New mutations to the coronavirus that causes COVID-19 are emerging, including one in the United Kingdom with higher infection rates that has sparked new travel bans. Erik Procko, a professor of biochemistry at the University of Illinois Urbana-Champaign, has been studying mutations in the spike protein, the part of the virus that binds to human cells. In an interview with News Bureau biomedical sciences editor Liz Ahlberg Touchstone, Procko discussed the new variation and whether mutations to the spike protein could create resistance to vaccines or other treatments.
What is the “spike” protein on the virus that causes COVID-19, and why are mutations to it concerning?
The surface of the virus is decorated with proteins that stick out and look like molecular spikes. The spike proteins bind to a receptor on our own cells, called ACE2, which triggers virus entry and infection. Furthermore, our antibody defenses primarily recognize these spikes to provide immunity. This means that any mutations in the virus spike can impact how well the virus infects cells and how well antibodies block the virus to provide immunity.
What is the new variant of the virus circulating in the United Kingdom?

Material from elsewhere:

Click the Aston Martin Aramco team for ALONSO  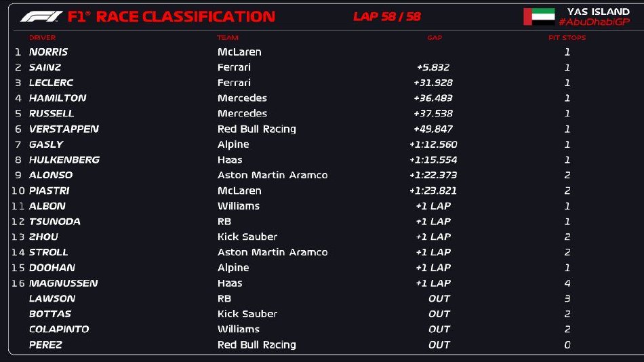[x=273, y=175]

How different is it from the version circulating in the United States?
The new virus variant in the U.K., known as the B.1.1.7 lineage, has accumulated 14 lineage-specific mutations. The exact roles of these mutations remain unclear, but there is evidence that this variant is more transmissible. In particular, two mutations in the spike are of concern. One mutation affects processing of the spike protein and the second, called N501Y, resides exactly where the spike binds the cell receptor.

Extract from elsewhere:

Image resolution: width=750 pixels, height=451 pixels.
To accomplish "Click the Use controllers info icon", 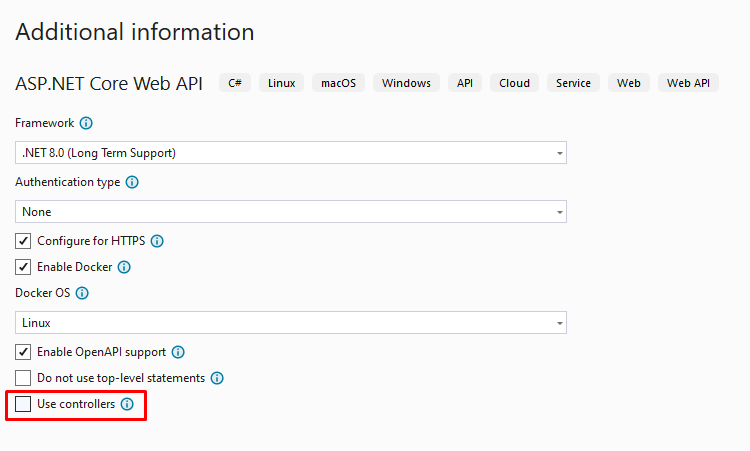I will [x=127, y=405].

You have been looking at various mutations to the spike protein. What can you tell us about the mutations in the new variant?

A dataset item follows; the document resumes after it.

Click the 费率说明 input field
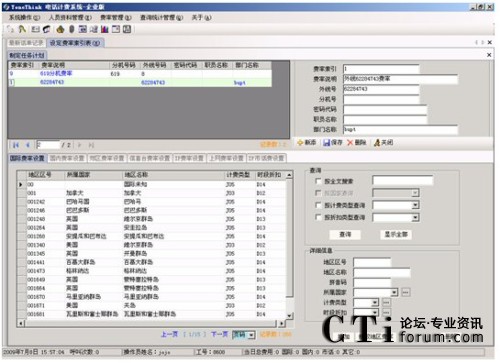The width and height of the screenshot is (500, 363). tap(401, 79)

We have been developing decoy receptors as therapeutics to potently block infection of SARS-CoV-2, the coronavirus that causes COVID-19. As part of this work, we screened mutations in the spike that may reduce the effectiveness of the decoys and provide the virus with resistance. We found several mutations that make the virus spike bind more tightly to the human receptor. The N501Y mutation – the one we see in the U.K. variant – stood out to us, as it had 20 times greater affinity for the receptor. This finding may explain in part why the B.1.1.7 lineage appears to be more infectious, although other mutations almost certainly are important too, and further research is needed. But it is concerning.
What are the “decoy receptors” you developed?
Decoy receptors are engineered versions of the natural ACE2 receptor that can block the spike from binding to the natural receptors on our cells. In this way, decoys work similarly to antibodies, but the virus has less opportunity to become resistant because mutations that reduce binding to the decoy simultaneously reduce binding to the natural human receptor, making the virus less infectious.
Could any of the mutations you’ve studied so far give the virus resistance to the vaccines being developed? Why or why not?
I doubt any single mutation will make the virus resistant to the vaccines under development. After immunization, our bodies produce many different antibodies that bind to different sites on the virus spike. For the virus to become fully resistant, it would need to accumulate multiple mutations at all these different sites. That could certainly happen, but it will take time. The scientific community must be vigilant in tracking new virus variants so manufacturers can adjust vaccines as necessary.
You found that your decoy receptors broadly bind to the varying spike proteins of different strains. What does this suggest for how treatments or vaccinations could work against varying mutations?
Our work shows SARS-CoV-2 is unlikely to become resistant to a decoy receptor through mutations in the spike. The decoy receptor also binds tightly to the spikes of other coronaviruses from bats that use the same human receptor. While drug development takes enormous resources and effort, it suggests decoy receptors could be developed to safeguard against new SARS-CoV-2 strains or even future crossovers of SARS-associated coronaviruses from animals.